Wednesday, March 20, 2013
Today is the birthday of one of the greatest Americans of all time - Mr. Fred Rogers. There's a grass roots movement afoot to make today a national holiday in Mr. Rogers' honor. I'm supportive of the idea, but I doubt it will ever happen. It doesn't seem like our culture spends a lot of time rewarding those who make being kind and supportive their life's work.

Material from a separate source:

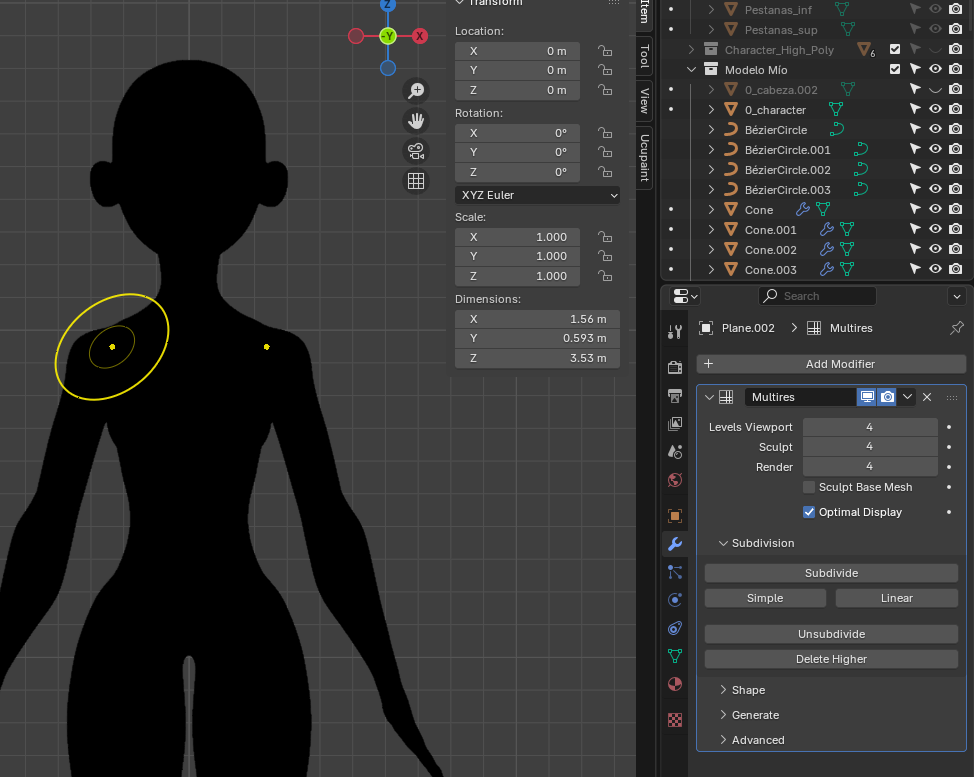Click the pan hand viewport gizmo
The height and width of the screenshot is (777, 974).
coord(416,121)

I love Mr. Rogers, and I love him more now than I did when I was a youngster watching him on T.V. I'm sure that's because as a preschooler I had no idea how very special he was, not only as a T.V. personality, but as a human being. But I do now. Mr. Rogers was, quite simply, a mensch. This was a man who spent his life - his whole life - encouraging others to be the very best they could be. He told kids that they were special, that they had something special to offer the world. He believed that each and every individual had intrinsic value no matter what. And best (and most mysterious) of all, he resisted the cancer of cynicism in his life, regardless of how bad things got.

There's a lot to admire about Mr. Rogers, but for me, that last characteristic is the most profound, and the most meaningful. I'm prone to cynicism and disgust, because from my perspective, there's an awful lot of things in this world that encourage that reaction. But Mr. Rogers didn't see things that way - he saw a world where even when bad things happen, there are still plenty of people who do extraordinary things, things that uplift the human condition and demonstrate the virtues he embodied.

This particular virtue - the ability to see the best in others while accepting their flaws without giving in to cynicism - is something I've aspired to my entire life, and I've always fallen short. It's so much easier to be cynical, to sneer and roll my eyes at the condition of the human race rather than attempt to see what's best in us and to work to optimize those characteristics.

But doing the easy thing and doing the right thing don't often meet in this world. I need to work harder at personifying the virtues Mr. Rogers demonstrated. I need to let go of my cynicism, and try to see the world (and the people in it) in ways that lift me up. I need to spend more time "looking for the helpers" and less time "railing at the asshats." When confronted with a situation that makes me tired, or bored, or cynical, I need to pause before reacting and ask myself, "What would Mr. Rogers do?"

Happy birthday, Mr. Rogers. 143.

3 comments:

Carol Elaine said...

I <3 this. And Mister Rogers.

Thank you, Janiece. 143. IPOY.

Shawn Powers said...

I love that we both blogged about Mr. Rogers today. I hadn't read your post yet, but yeah, I totally agree. None of my kids watched him. A 20-something coworker today at lunch told me that he did, in fact, grow up watching Mr. Rogers, which means my kids are around the first generation to have missed him. That saddens me greatly.

I'm closer to 243 than 143, but that works too. We Love You, Mr. Rogers. ;)

Steve Buchheit said...

Also, while there are a few more programs now that try to tell kids they're special and lovable just because of who they are, back when he started doing it the world was totally different.